▶ _Exercise goal_
Return every line of the data below word for word, including the punctuation.

[Stored data]
───

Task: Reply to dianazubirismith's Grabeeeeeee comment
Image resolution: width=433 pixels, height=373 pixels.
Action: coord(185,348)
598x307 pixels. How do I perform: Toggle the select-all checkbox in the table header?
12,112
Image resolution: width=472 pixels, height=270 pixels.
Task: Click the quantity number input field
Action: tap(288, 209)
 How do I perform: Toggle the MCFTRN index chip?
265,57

───

▶ _Result below_
Task: Reply to dianazubirismith's Grabeeeeeee comment
Image resolution: width=433 pixels, height=373 pixels.
Action: coord(185,348)
598x307 pixels. How do I perform: Toggle the select-all checkbox in the table header?
12,112
Image resolution: width=472 pixels, height=270 pixels.
Task: Click the quantity number input field
Action: tap(288, 209)
 How do I perform: Toggle the MCFTRN index chip?
265,57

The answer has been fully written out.